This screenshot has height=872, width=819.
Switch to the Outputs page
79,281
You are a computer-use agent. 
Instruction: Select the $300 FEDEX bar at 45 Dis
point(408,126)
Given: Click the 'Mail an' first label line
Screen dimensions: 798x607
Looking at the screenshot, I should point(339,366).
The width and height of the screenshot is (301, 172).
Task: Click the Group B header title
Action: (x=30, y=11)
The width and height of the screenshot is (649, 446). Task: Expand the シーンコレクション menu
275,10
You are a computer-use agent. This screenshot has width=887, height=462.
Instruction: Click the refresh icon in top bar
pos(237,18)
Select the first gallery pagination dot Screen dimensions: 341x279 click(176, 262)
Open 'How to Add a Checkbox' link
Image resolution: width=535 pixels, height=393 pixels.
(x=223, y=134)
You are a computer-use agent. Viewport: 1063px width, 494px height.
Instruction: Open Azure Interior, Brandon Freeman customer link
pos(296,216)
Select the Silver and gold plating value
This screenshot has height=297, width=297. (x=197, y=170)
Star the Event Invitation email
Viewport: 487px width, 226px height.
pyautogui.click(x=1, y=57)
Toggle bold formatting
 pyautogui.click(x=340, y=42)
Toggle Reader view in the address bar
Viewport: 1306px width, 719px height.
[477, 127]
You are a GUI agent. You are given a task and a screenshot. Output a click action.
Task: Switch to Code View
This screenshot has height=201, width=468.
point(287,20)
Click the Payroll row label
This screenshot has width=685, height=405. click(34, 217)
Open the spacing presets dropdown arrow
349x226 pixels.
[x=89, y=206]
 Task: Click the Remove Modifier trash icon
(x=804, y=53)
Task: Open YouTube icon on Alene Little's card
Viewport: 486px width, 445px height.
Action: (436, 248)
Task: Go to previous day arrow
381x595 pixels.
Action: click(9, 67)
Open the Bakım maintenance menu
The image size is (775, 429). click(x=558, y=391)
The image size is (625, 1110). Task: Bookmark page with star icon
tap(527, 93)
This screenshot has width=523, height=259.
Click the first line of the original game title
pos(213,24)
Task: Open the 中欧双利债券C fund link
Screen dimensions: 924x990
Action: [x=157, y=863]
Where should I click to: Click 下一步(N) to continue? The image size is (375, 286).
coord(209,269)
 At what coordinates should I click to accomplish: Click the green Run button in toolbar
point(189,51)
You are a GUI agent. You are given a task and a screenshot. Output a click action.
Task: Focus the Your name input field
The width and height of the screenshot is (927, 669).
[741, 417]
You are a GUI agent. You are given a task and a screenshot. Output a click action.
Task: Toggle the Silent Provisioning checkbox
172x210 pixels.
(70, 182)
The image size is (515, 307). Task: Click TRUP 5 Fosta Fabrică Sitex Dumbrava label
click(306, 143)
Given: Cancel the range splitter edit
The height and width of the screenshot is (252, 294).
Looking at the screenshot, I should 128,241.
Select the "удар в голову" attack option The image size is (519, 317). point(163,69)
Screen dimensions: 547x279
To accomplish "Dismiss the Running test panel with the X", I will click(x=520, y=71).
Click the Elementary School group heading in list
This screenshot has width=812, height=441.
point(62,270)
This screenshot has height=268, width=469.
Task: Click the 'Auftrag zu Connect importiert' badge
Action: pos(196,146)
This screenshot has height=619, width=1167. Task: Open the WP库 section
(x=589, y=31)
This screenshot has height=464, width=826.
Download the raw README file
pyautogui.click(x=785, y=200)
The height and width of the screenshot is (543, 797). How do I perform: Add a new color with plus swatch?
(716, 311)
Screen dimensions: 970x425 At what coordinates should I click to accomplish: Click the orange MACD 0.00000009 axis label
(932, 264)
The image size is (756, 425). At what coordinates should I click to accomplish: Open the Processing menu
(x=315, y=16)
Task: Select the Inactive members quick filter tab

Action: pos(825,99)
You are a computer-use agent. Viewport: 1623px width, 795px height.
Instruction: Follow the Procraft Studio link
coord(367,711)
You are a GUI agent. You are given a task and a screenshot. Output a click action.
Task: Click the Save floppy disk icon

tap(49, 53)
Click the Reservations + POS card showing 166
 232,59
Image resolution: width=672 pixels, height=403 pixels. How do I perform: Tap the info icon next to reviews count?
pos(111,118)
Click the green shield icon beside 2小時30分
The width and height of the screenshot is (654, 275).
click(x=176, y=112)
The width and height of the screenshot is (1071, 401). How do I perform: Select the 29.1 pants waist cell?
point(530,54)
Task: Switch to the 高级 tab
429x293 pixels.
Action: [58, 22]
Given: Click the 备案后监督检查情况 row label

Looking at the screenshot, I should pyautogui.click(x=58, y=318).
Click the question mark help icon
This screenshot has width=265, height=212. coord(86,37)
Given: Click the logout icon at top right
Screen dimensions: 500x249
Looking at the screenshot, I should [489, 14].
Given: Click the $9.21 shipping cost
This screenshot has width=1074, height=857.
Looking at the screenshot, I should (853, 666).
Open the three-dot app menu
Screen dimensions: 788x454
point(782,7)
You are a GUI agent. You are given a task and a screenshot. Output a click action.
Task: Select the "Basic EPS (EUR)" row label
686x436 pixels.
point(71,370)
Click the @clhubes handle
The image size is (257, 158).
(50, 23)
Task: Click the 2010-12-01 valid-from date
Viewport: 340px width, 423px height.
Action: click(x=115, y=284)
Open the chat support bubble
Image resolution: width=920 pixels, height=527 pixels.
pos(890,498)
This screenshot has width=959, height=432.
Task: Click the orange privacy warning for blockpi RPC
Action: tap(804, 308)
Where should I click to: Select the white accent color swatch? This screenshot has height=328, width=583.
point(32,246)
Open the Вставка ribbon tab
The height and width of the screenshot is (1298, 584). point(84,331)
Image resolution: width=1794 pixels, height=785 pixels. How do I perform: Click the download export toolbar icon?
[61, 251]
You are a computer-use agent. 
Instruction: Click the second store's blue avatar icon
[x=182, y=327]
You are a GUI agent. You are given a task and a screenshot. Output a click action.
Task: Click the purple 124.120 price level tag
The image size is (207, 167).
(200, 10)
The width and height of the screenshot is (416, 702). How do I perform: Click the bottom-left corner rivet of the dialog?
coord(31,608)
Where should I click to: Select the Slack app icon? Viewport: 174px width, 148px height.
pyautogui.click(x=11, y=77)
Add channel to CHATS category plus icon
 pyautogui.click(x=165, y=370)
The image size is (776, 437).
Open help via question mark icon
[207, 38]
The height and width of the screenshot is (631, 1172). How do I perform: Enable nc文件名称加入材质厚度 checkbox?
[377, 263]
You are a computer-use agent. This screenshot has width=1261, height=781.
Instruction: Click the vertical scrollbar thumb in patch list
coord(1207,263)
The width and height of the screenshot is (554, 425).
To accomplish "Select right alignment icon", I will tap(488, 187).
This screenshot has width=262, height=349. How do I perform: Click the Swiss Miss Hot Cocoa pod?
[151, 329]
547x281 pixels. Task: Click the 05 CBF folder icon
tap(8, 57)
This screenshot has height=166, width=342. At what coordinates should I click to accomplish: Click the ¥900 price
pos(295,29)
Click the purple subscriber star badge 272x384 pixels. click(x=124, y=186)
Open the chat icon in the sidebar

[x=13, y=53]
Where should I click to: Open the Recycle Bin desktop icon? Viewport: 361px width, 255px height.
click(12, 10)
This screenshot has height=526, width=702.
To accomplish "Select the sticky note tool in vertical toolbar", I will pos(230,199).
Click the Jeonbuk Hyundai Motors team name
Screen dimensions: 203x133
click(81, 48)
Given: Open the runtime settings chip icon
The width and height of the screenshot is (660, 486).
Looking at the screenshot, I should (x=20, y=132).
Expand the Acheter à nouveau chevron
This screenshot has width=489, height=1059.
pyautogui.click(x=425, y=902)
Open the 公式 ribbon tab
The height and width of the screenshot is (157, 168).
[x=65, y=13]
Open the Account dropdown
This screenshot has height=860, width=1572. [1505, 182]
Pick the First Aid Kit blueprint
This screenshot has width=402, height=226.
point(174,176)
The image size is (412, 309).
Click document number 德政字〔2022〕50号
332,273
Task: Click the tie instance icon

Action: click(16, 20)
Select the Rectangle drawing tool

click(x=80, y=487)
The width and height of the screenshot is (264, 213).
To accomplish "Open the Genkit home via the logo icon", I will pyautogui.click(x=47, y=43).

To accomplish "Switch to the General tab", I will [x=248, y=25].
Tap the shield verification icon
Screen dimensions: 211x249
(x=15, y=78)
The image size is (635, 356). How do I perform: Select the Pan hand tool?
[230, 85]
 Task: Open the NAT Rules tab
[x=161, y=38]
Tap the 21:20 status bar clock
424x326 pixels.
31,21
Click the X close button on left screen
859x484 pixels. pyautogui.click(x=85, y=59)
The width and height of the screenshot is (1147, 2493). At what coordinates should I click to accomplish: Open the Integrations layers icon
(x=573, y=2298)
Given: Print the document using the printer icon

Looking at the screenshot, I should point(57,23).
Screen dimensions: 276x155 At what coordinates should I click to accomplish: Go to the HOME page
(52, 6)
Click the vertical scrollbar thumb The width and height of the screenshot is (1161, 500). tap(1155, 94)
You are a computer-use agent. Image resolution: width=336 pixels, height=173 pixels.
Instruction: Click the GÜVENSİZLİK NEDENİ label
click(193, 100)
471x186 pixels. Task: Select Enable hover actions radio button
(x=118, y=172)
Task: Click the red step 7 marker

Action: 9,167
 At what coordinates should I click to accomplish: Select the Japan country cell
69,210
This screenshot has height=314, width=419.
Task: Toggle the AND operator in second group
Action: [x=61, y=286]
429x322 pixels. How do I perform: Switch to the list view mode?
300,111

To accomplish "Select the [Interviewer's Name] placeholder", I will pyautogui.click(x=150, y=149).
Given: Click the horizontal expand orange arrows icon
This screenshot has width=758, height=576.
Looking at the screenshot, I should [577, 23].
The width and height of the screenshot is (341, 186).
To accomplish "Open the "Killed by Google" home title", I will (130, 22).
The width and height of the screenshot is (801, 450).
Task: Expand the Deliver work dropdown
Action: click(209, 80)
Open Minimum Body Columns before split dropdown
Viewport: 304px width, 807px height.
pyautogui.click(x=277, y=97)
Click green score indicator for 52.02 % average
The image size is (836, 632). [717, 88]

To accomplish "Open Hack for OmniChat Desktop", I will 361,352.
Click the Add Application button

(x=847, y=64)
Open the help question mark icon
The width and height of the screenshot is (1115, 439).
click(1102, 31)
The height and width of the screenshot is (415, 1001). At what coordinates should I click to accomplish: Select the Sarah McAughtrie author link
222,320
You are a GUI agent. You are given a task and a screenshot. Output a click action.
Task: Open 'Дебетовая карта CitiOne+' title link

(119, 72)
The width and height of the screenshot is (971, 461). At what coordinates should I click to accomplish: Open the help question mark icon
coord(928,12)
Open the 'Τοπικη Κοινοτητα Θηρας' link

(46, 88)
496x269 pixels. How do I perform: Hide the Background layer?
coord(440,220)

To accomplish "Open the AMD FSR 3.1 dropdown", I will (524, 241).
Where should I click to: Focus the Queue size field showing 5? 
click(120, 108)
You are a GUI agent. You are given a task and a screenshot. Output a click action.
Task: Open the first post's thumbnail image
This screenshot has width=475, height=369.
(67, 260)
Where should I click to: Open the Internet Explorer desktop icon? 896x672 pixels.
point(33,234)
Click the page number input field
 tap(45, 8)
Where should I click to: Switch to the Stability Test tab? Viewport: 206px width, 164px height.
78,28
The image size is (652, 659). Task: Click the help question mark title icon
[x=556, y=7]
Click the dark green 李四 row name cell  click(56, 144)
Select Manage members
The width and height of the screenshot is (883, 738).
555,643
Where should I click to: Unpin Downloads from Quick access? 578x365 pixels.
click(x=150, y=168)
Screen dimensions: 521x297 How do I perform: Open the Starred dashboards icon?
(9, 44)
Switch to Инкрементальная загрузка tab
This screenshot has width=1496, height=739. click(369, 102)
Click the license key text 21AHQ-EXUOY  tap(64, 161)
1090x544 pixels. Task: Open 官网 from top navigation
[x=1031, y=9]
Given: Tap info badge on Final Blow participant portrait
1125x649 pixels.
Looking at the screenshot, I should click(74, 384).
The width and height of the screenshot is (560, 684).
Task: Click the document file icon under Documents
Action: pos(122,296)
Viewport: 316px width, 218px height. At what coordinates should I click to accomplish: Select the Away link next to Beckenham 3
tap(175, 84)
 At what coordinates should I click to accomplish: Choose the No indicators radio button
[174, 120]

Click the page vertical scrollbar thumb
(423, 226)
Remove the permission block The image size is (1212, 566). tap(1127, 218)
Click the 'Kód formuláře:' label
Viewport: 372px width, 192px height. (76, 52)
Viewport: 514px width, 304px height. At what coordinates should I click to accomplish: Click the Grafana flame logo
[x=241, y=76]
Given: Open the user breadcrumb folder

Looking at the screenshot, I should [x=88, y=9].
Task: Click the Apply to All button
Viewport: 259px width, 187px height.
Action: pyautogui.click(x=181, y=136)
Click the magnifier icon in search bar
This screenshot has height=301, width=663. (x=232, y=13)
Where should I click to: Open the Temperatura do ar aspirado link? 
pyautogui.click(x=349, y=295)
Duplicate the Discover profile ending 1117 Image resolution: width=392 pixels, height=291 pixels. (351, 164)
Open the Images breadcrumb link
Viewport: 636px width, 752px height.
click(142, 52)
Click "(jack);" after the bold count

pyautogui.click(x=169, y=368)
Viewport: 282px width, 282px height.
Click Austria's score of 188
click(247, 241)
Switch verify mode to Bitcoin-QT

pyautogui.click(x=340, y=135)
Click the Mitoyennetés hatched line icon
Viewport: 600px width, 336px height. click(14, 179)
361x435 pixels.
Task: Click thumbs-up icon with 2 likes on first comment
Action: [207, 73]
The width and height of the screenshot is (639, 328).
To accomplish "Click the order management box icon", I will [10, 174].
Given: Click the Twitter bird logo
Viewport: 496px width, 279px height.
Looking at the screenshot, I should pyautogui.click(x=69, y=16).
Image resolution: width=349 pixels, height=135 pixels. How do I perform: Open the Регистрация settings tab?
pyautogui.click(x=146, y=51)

● **WHAT IS NEEDED**:
Only one stretch of the entries above is wanted: the lines from the one containing "This screenshot has width=758, height=576." through the one containing "The width and height of the screenshot is (341, 186).". Please reproduce it exactly.

● **RESULT FOR THIS EXERCISE**:
This screenshot has width=758, height=576.
Looking at the screenshot, I should [577, 23].
The width and height of the screenshot is (341, 186).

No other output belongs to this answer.